= EXERCISE DIRECTIONS =
The records that follow must all be duplicated exactly.

------

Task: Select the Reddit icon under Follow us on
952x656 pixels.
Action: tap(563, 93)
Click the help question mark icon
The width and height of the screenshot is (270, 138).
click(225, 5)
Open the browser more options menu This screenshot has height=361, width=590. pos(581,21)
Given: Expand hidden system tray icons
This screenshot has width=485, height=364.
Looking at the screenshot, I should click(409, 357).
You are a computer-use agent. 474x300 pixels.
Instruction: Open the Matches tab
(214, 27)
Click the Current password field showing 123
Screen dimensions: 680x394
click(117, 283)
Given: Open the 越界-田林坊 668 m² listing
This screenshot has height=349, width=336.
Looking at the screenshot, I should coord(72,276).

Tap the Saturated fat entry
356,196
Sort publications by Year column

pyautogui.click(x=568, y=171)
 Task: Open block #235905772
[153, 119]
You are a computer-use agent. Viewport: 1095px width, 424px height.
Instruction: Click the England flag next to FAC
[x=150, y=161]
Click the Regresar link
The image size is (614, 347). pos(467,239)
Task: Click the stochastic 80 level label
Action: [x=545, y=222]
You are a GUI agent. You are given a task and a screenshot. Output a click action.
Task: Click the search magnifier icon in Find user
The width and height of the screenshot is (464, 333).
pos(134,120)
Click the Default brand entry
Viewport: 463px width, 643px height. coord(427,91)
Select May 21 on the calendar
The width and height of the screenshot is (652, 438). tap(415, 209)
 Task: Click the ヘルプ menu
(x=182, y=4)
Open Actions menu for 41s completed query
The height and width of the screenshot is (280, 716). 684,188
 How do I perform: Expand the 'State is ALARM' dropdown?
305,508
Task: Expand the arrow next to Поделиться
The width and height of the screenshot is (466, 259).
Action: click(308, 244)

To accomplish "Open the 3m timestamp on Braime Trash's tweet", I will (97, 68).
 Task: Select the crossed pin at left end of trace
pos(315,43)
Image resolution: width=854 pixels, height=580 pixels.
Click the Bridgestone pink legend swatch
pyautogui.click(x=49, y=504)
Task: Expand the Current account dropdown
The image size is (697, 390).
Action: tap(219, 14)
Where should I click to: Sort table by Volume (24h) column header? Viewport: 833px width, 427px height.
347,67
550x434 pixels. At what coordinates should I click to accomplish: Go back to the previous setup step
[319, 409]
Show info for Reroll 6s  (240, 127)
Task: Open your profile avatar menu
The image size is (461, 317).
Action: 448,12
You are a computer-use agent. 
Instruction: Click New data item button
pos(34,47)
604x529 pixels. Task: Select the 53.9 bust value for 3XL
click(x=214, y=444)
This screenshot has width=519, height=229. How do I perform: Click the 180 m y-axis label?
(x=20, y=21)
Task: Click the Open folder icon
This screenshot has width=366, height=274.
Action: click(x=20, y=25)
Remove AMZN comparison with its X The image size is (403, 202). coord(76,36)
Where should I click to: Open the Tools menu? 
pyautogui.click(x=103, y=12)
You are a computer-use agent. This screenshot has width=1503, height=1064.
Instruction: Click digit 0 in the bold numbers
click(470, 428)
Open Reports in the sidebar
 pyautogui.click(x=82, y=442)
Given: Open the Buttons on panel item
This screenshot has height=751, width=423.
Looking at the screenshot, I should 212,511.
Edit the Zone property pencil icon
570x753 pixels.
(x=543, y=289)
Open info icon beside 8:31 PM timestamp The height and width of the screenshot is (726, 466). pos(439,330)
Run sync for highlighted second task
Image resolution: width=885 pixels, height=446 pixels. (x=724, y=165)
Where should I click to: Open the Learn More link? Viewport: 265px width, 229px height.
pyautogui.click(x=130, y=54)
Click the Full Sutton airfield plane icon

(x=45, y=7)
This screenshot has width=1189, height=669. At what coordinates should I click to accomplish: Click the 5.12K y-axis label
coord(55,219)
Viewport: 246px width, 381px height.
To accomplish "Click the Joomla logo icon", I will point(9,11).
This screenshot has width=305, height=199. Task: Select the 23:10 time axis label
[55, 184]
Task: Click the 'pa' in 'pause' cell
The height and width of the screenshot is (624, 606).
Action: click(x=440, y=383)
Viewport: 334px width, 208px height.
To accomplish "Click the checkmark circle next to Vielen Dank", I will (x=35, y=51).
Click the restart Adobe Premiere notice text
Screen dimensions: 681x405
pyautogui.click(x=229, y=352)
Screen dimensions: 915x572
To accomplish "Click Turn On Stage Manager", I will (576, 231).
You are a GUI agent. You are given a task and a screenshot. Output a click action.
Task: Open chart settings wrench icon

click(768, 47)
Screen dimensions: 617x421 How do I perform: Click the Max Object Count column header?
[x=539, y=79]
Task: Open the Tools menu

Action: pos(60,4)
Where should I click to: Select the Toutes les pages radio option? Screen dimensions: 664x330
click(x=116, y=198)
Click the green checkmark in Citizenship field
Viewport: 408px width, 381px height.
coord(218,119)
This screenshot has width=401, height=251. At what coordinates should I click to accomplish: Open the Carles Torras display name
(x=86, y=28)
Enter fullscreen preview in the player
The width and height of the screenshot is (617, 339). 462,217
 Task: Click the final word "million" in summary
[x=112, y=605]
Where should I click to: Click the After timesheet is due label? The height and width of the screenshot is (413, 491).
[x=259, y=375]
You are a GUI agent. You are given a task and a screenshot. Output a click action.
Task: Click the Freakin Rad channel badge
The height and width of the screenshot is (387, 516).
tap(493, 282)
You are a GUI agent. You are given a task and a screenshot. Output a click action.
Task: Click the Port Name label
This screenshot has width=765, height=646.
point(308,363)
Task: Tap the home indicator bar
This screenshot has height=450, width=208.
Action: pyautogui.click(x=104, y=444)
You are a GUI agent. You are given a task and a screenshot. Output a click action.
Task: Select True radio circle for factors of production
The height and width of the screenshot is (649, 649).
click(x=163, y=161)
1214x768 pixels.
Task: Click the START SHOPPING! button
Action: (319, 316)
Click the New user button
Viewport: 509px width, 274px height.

------

= RESULT =
Task: Select the Reddit icon under Follow us on
952x656 pixels.
Action: tap(563, 93)
Click the help question mark icon
The width and height of the screenshot is (270, 138).
click(225, 5)
Open the browser more options menu This screenshot has height=361, width=590. pos(581,21)
Given: Expand hidden system tray icons
This screenshot has width=485, height=364.
Looking at the screenshot, I should click(409, 357).
You are a computer-use agent. 474x300 pixels.
Instruction: Open the Matches tab
(214, 27)
Click the Current password field showing 123
Screen dimensions: 680x394
click(117, 283)
Given: Open the 越界-田林坊 668 m² listing
This screenshot has height=349, width=336.
Looking at the screenshot, I should coord(72,276).

Tap the Saturated fat entry
356,196
Sort publications by Year column

pyautogui.click(x=568, y=171)
 Task: Open block #235905772
[153, 119]
You are a computer-use agent. Viewport: 1095px width, 424px height.
Instruction: Click the England flag next to FAC
[x=150, y=161]
Click the Regresar link
The image size is (614, 347). pos(467,239)
Task: Click the stochastic 80 level label
Action: [x=545, y=222]
You are a GUI agent. You are given a task and a screenshot. Output a click action.
Task: Click the search magnifier icon in Find user
The width and height of the screenshot is (464, 333).
pos(134,120)
Click the Default brand entry
Viewport: 463px width, 643px height. coord(427,91)
Select May 21 on the calendar
The width and height of the screenshot is (652, 438). tap(415, 209)
 Task: Click the ヘルプ menu
(x=182, y=4)
Open Actions menu for 41s completed query
The height and width of the screenshot is (280, 716). 684,188
 How do I perform: Expand the 'State is ALARM' dropdown?
305,508
Task: Expand the arrow next to Поделиться
The width and height of the screenshot is (466, 259).
Action: click(308, 244)

To accomplish "Open the 3m timestamp on Braime Trash's tweet", I will (97, 68).
 Task: Select the crossed pin at left end of trace
pos(315,43)
Image resolution: width=854 pixels, height=580 pixels.
Click the Bridgestone pink legend swatch
pyautogui.click(x=49, y=504)
Task: Expand the Current account dropdown
The image size is (697, 390).
Action: tap(219, 14)
Where should I click to: Sort table by Volume (24h) column header? Viewport: 833px width, 427px height.
347,67
550x434 pixels. At what coordinates should I click to accomplish: Go back to the previous setup step
[319, 409]
Show info for Reroll 6s  (240, 127)
Task: Open your profile avatar menu
The image size is (461, 317).
Action: 448,12
You are a computer-use agent. 
Instruction: Click New data item button
pos(34,47)
604x529 pixels. Task: Select the 53.9 bust value for 3XL
click(x=214, y=444)
This screenshot has width=519, height=229. How do I perform: Click the 180 m y-axis label?
(x=20, y=21)
Task: Click the Open folder icon
This screenshot has width=366, height=274.
Action: click(x=20, y=25)
Remove AMZN comparison with its X The image size is (403, 202). coord(76,36)
Where should I click to: Open the Tools menu? 
pyautogui.click(x=103, y=12)
You are a computer-use agent. This screenshot has width=1503, height=1064.
Instruction: Click digit 0 in the bold numbers
click(470, 428)
Open Reports in the sidebar
 pyautogui.click(x=82, y=442)
Given: Open the Buttons on panel item
This screenshot has height=751, width=423.
Looking at the screenshot, I should 212,511.
Edit the Zone property pencil icon
570x753 pixels.
(x=543, y=289)
Open info icon beside 8:31 PM timestamp The height and width of the screenshot is (726, 466). pos(439,330)
Run sync for highlighted second task
Image resolution: width=885 pixels, height=446 pixels. (x=724, y=165)
Where should I click to: Open the Learn More link? Viewport: 265px width, 229px height.
pyautogui.click(x=130, y=54)
Click the Full Sutton airfield plane icon

(x=45, y=7)
This screenshot has width=1189, height=669. At what coordinates should I click to accomplish: Click the 5.12K y-axis label
coord(55,219)
Viewport: 246px width, 381px height.
To accomplish "Click the Joomla logo icon", I will point(9,11).
This screenshot has width=305, height=199. Task: Select the 23:10 time axis label
[55, 184]
Task: Click the 'pa' in 'pause' cell
The height and width of the screenshot is (624, 606).
Action: click(x=440, y=383)
Viewport: 334px width, 208px height.
To accomplish "Click the checkmark circle next to Vielen Dank", I will (x=35, y=51).
Click the restart Adobe Premiere notice text
Screen dimensions: 681x405
pyautogui.click(x=229, y=352)
Screen dimensions: 915x572
To accomplish "Click Turn On Stage Manager", I will (576, 231).
You are a GUI agent. You are given a task and a screenshot. Output a click action.
Task: Open chart settings wrench icon

click(768, 47)
Screen dimensions: 617x421 How do I perform: Click the Max Object Count column header?
[x=539, y=79]
Task: Open the Tools menu

Action: pos(60,4)
Where should I click to: Select the Toutes les pages radio option? Screen dimensions: 664x330
click(x=116, y=198)
Click the green checkmark in Citizenship field
Viewport: 408px width, 381px height.
coord(218,119)
This screenshot has width=401, height=251. At what coordinates should I click to accomplish: Open the Carles Torras display name
(x=86, y=28)
Enter fullscreen preview in the player
The width and height of the screenshot is (617, 339). 462,217
 Task: Click the final word "million" in summary
[x=112, y=605]
Where should I click to: Click the After timesheet is due label? The height and width of the screenshot is (413, 491).
[x=259, y=375]
You are a GUI agent. You are given a task and a screenshot. Output a click action.
Task: Click the Freakin Rad channel badge
The height and width of the screenshot is (387, 516).
tap(493, 282)
You are a GUI agent. You are given a task and a screenshot. Output a click action.
Task: Click the Port Name label
This screenshot has width=765, height=646.
point(308,363)
Task: Tap the home indicator bar
This screenshot has height=450, width=208.
Action: pyautogui.click(x=104, y=444)
You are a GUI agent. You are given a task and a screenshot. Output a click action.
Task: Select True radio circle for factors of production
The height and width of the screenshot is (649, 649).
click(x=163, y=161)
1214x768 pixels.
Task: Click the START SHOPPING! button
Action: (319, 316)
Click the New user button
Viewport: 509px width, 274px height.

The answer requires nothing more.